| Extract |

Haloalkanes Methods of Preparation
Haloalkanes Methods of Preparation
- Nature of C-X Bond: Since halogen atoms are more electronegative than carbon, the carbon halogen bond of alkyl halide is polarised; the carbon atom bears a partial positive charge whereas the halogen atom bears a partial negative charge.
- Haloalkanes Methods of Preparation: Alkyl halides are best prepared from alcohols, which are easily accessible. The hydroxyl group of an alcohol is replaced by halogen on reaction with concentrated halogen acids, phosphorus halides, or thionyl chloride.
- From alcohols:
a). By the action of concentrated halogen acids on alcohol in presence of anhydrous ZnCl2 as a catalyst.
R − OH + HX → R − X + H2O
Rate: HI > HBr > HCl
Tertiary (3°) > Secondary (2°) > Primary (1°)

| Records shown |
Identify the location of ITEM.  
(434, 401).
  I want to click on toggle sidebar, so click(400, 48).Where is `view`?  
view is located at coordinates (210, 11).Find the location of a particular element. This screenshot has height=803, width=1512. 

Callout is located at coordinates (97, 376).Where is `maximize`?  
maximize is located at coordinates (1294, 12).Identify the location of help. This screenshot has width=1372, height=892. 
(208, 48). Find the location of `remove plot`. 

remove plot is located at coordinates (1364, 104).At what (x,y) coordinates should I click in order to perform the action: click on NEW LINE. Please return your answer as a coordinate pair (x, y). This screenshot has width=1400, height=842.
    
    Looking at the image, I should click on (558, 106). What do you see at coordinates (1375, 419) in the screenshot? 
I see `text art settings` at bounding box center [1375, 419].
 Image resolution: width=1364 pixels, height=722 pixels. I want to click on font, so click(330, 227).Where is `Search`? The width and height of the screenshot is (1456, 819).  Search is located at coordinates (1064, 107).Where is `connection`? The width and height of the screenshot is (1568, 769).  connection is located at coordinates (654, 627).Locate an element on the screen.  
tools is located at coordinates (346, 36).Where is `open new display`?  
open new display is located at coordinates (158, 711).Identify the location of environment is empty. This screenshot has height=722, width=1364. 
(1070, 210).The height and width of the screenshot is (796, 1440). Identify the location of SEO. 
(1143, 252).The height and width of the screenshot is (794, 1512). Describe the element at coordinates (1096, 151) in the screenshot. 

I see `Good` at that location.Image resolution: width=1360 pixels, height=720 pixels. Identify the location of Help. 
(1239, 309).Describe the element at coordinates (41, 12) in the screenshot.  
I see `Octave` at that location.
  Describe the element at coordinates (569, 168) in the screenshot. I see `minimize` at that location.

| Work to do |
1. From the haloalkane text, copy out word for word the passage that begins at the words "- Haloalkanes Methods" and stops after "or thionyl chloride.".
2. According to the haloalkane text, what catalyst is present when concentrated halogen acids act on an alcohol?

| Responses for each task |
1.
- Haloalkanes Methods of Preparation: Alkyl halides are best prepared from alcohols, which are easily accessible. The hydroxyl group of an alcohol is replaced by halogen on reaction with concentrated halogen acids, phosphorus halides, or thionyl chloride.

2. Anhydrous ZnCl2.